申請期限: 建物を取り壊してから1カ月以内に登記申請を行う必要があります。
手続き: 司法書士に依頼して手続きを行えるほか、所有者自身が手続きできます。
見積り内容を細かくチェックする
解体工事の見積もり書を、作業項目ごとに適正な金額であるかをしっかりと確認し、不明確な点は業者に質問するようにしましょう。
また、工事が進むなかで追加料金が発生するケースも確認しておきましょう。これは、解体する範囲が異なっていた場合やアスベストが発見された場合など追加料金が発生する可能性があるためです。
その他、工事中の事故や、工事後のトラブルに対する保証内容が明確に記載されているかを確認することが大切です。
木造住宅の解体工事では多くの注意点があるため、上記を参考に慎重に進めていきましょう。もし、疑問や不安な点があれば、専門家(建築士、司法書士など)に相談することをおすすめします。
また、解体工事にローンが使えるケースもありますので、資金的に厳しい場合は検討してみましょう。
参照元:株式会社みらい「家の解体工事でローンを組むことは可能?」
木造住宅を解体する流れ
木造住宅の解体は、単に建物を壊すだけでなく、さまざまな準備と手続きのもと進めます。
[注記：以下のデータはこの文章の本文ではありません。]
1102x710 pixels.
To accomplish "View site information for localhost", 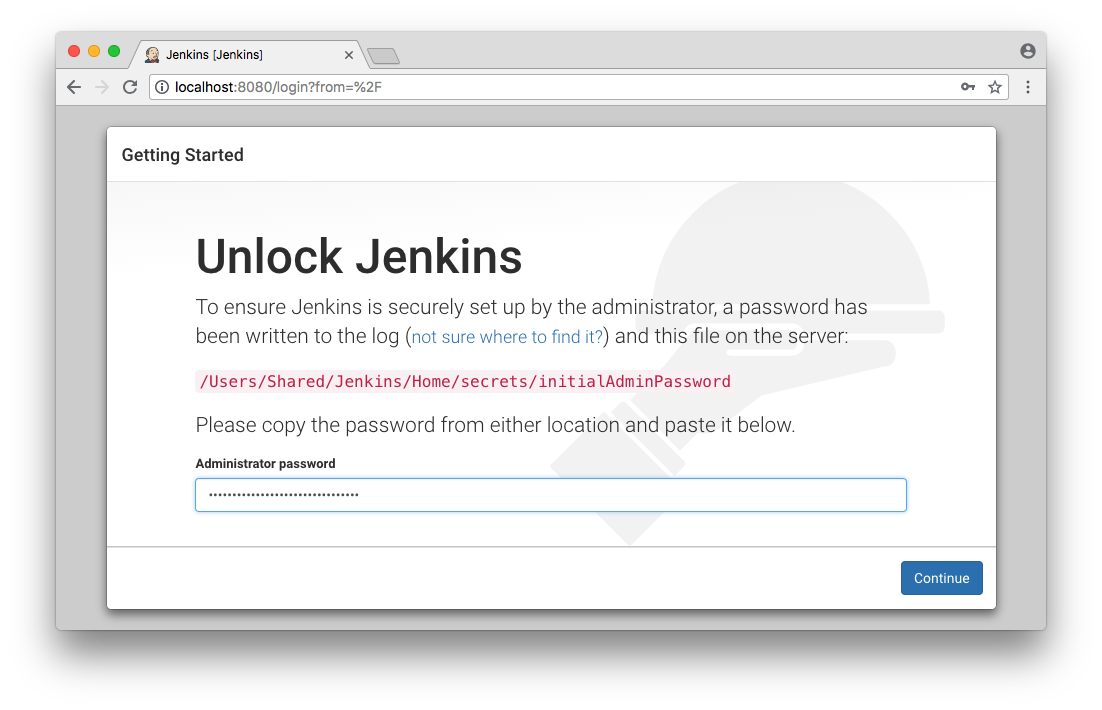I will point(162,87).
スムーズに解体工事を進めるために、以下の流れを把握しておきましょう。
見積り依頼して業者を決定する
複数の業者に見積もりを依頼し、比較検討して業者を決定します。過去の施工実績やお客様の声、評判などを参考に、信頼できる業者を選びましょう。
また、工事中の事故に備えて、保険に加入している業者選びも大切です。
業者選定の流れは以下のとおりです。
- 業者へ連絡する:木造住宅の解体実績が豊富な業者を選びましょう。
- 現場調査を実施する:解体する建物の構造や規模、作業環境などを確認します。
- 相見積もりを取る:複数の業者に調査を依頼しましょう。
- 業者を決定する:見積もり金額だけでなく業者の対応を含めて総合的に判断して決めましょう。
事前準備を行う
工事中、騒音や振動が発生するため、事前に近隣への挨拶や役所への届出などを行います。
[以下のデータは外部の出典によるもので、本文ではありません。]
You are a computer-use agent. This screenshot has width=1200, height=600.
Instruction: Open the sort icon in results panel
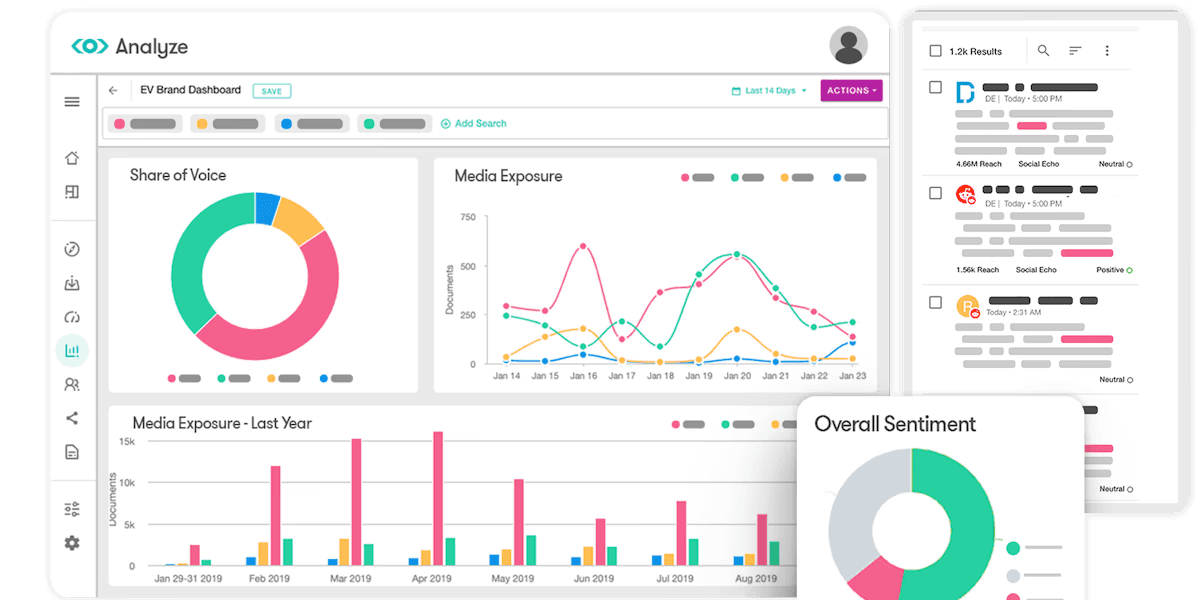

また、解体工事に着手する前に建物内の不要な物を処分したり、電気、ガス、水道などのライフラインの解約手続きを忘れずに行うことも大切です。
解体工事を行う
事前準備が終わると実際に解体工事が始まります。
作業員の安全確保や周辺への飛散防止などもケアしながら、足場の設置、内装の解体、構造体の解体、基礎の撤去などを行っていきます。
・足場の設置: 作業員の安全確保や周辺への飛散防止のために、足場を設置します。
・内装の解体: 壁、天井、床などの内装材を解体します。
・構造体の解体: 柱や梁、屋根などの構造体を解体します。
・基礎の撤去: 建物の基礎部分を撤去します。
解体工事をスムーズに行うために、あらかじめどのような手順で進められるかを確認してみるとよいでしょう。
解体に伴う廃材を処分する
解体で発生した廃棄物を、木材、コンクリート、金属などの種類別に分別し、適切に処分します。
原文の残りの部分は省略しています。